While Organized retail crime captures big headlines and claims of billion dollar losses, is it really the problem it is made to be or is it wildly overblown? For retailers nationwide, ORC is the hottest of hot button issues and has gained national recognition as a significant source of retail loss. In this note, we examine the claims that ORC is the biggest loss risk to retailers.
For problem definition and a background on common defenses against ORC , see our 'Organized Retail Crime Countermeasures' note.
During the recent NRF-LP show [link no longer available], several insights were shared by attendees of a breakout titled 'ORC: Fact or Fiction? [link no longer available]' Their feedback to us summarizes the opinion of many LP executives: The perceived threat of Organized Retail Crime is largely fiction:
- ORC is a new label applied to existing problems
- The losses associated with ORC are overstated
- ORC is a geographically specific issue, not widespread
New Label / Old Problem
ORC is a new label applied to existing problems: In the world of Loss Prevention, ORC captures attention. In part due to substantial publicity, most retailers now suggest that they are victims of ORC. The label evokes the impression that massive ORC rings are planned and executed by sophisticated, underworld gangsters in a highly disciplined effort. This imagery has captured the attention of retail executives in a way simple shoplifting cannot. Nationwide, retailers are scrambling to address the problem, many for the first time. Needless to say, the influx of new money and intrigue has provided many LP departments a new avenue to address age-old problems.
Many retailers apply a general, non-standard definition of 'ORC' when categorizing root cause, and lump together common shoplifting and logistics thefts into the more eye-catching, sexy 'ORC' category. The end result: widespread overstatement of an existing problem into new terms. Even the National Retail Federation expresses difficulty defining ORC due to the ambiguous definition adopted by different retailers.
The losses associated with ORC are overstated: While ORC is widely reported to be a $30 billion problem, following more stringent definitions yields the problem is much smaller, with some claiming as little as $3 billion to $500 million. This disparity reinforces the need for standardized metrics to quantify the loss.
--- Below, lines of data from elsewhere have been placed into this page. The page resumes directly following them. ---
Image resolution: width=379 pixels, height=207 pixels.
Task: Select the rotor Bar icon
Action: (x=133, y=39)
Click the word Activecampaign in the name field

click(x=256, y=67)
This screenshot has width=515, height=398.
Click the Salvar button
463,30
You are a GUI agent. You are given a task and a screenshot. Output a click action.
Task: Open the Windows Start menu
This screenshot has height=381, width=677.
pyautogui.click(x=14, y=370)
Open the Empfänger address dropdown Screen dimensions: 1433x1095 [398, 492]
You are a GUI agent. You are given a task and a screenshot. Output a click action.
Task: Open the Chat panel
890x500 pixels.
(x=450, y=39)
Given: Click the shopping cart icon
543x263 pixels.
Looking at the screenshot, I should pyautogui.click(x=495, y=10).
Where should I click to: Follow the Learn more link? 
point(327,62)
The risk in overstating the impact of ORC can draw attention, energy and resources away from dealing with the real threats. For example, varying opinions exist whether 'employee theft' should be considered part of the ORC problem. However, 'best practice' methods of dealing with employee theft are entirely different than confronting external threats. The same dynamic applies to gift card fraud: mitigating this issue follows a different plan entirely than protecting showfloor merchandise. Where should retailers spend their money for protection? Is it really useful to lump both crimes together in the same category? When vast sources of shrink are labeled ORC, yet are not subsequently diminished by misapplied 'anti-ORC' efforts, it undermines the true effectiveness of the technology being applied. Having an accurate understanding of 'how much loss is occuring' is vital for security countermeasure planning.
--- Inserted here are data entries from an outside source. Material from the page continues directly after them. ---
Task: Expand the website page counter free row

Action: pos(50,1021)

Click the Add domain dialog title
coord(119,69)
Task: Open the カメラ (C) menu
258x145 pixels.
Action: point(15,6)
ORC is a geographically specific issue, not widespread: While hotspots exist, broad portions of the US lack sustained evidence of ORC activity. Vast populations exist where no defined threat of ORC has been noted, yet it is characterized as a nationwide issue. The map below indicates the cities where ORC is reported to have the most significant impact:
While the risk of ORC can be quantified in certain areas, the danger is in oversimplifying 'the problem'. Rubber stamping an action plan based on an arbitrary assessment of 'a nationwide problem' is bound to fail. Effectively cracking down on the problem means understanding it at a local level. Several high-profile LP Professionals relate the importance of working with local Law Enforcement on a regular basis in order to have sufficient risk awareness in place for their stores, and a risk for one region is not necessarily the same in all regions. Overhauling loss prevention systems to combat ORC in locations where ORC is not a risk could be expensive and unnecessary.
Impact on System Selection
Retail security system selection is driven by perception of risk. While many retailers are evaluating themselves to be inadequately prepared to deal with the threat of ORC, many existing security systems are being adapted and enhanced to address the issue. In numerous cases, as we cover in our 'Organized Retail Crime Countermeasures' note, retailers are not faced with 'reinventing the wheel' when confronting ORC, but are doubling down on existing systems like EAS, CCTV, and Data/Video Analytics for defense.